Sebanyak 2.843 posisi pekerjaan akan dibuka oleh Pemprov DKI Jakarta dalam skema padat karya ini. Jumlah lowongan tersebut ditetapkan sebagai respons cepat terhadap tantangan ekonomi yang sedang dihadapi oleh warga Jakarta.

Keputusan ini diambil setelah jajaran pimpinan Pemprov DKI Jakarta mengadakan rapat paripurna khusus. Rapat tersebut difokuskan untuk merancang langkah antisipasi agar tekanan ekonomi tidak berdampak signifikan terhadap kehidupan dan daya beli warga.

"Pemprov DKI Jakarta memutuskan untuk membuka program padat karya," kata Gubernur DKI Jakarta, Pramono Anung, saat menyampaikan hal tersebut di Balai Kota DKI Jakarta pada hari Jumat (5/6).
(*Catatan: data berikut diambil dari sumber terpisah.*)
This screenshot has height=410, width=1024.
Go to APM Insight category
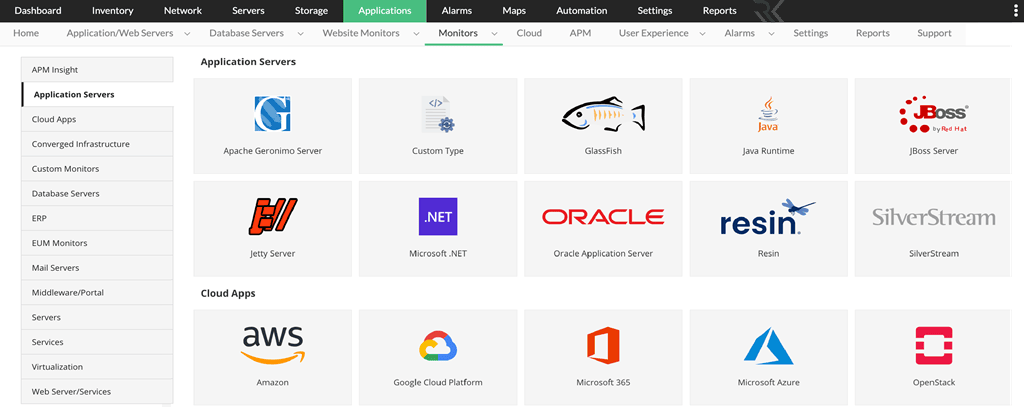97,70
Tujuan utama dari penyelenggaraan program padat karya ini adalah untuk menekan potensi peningkatan angka pengangguran di wilayah DKI Jakarta. Selain itu, program ini diharapkan mampu menjaga daya beli masyarakat agar tetap stabil.
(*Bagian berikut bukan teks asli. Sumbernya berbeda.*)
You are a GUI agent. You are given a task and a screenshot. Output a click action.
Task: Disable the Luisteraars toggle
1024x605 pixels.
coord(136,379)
Para peserta yang berhasil diterima dalam program padat karya ini dipastikan akan mendapatkan kompensasi yang layak. Mereka akan memperoleh upah yang besarnya dipatok setara dengan Upah Minimum Provinsi (UMP) DKI Jakarta.
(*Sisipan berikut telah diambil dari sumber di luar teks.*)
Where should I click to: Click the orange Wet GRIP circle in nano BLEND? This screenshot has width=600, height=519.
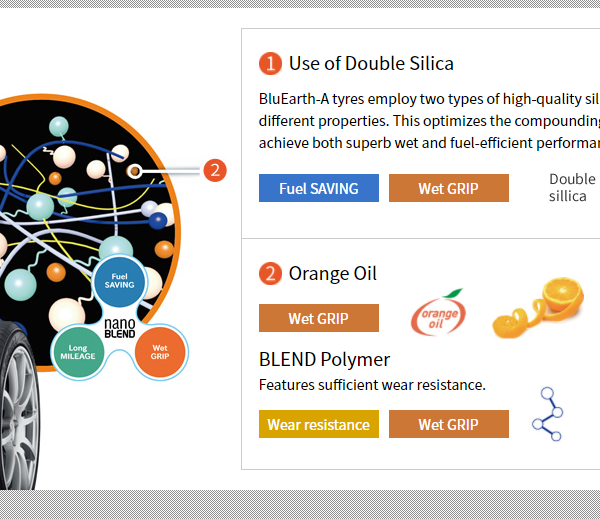(160, 352)
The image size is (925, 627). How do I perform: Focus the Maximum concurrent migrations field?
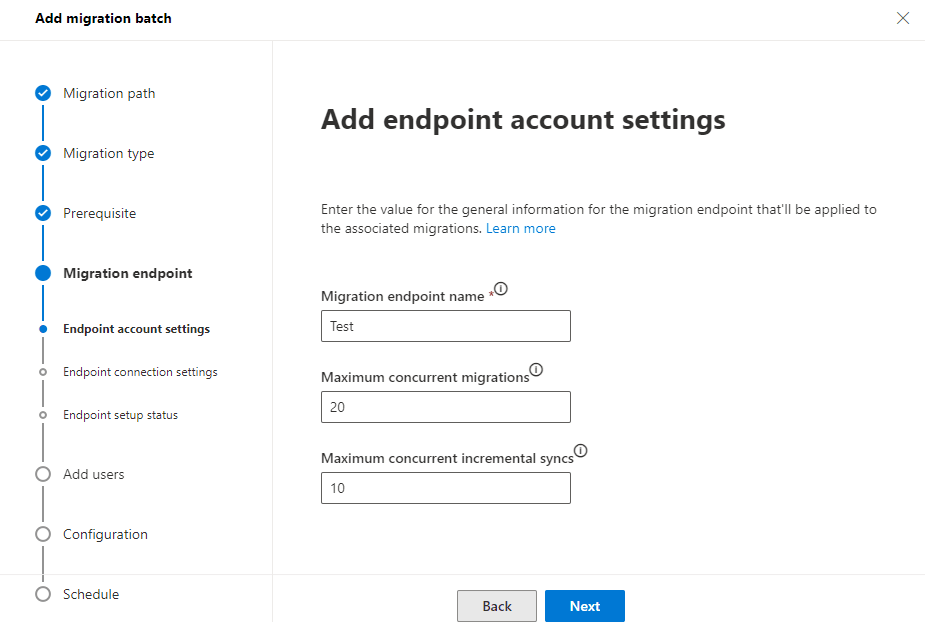click(446, 407)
Gubernur Pramono menjelaskan bahwa skema padat karya ini dirancang untuk memberikan kesempatan memperoleh penghasilan bagi warga yang sangat membutuhkan. Hal ini menjadi solusi praktis di tengah situasi ekonomi yang dianggap penuh tantangan saat ini.

Pada fase awal pelaksanaannya, program padat karya ini direncanakan akan berjalan selama periode tiga bulan. Namun, Pemprov DKI Jakarta memiliki fleksibilitas untuk memperpanjang durasi pelaksanaan jika perkembangan kondisi di lapangan memerlukannya.

Untuk memastikan bantuan ini benar-benar menyasar kelompok sasaran yang tepat, Pemprov DKI telah menetapkan syarat administrasi yang jelas. Syarat utama bagi calon peserta program ini adalah wajib memiliki Kartu Tanda Penduduk (KTP) DKI Jakarta.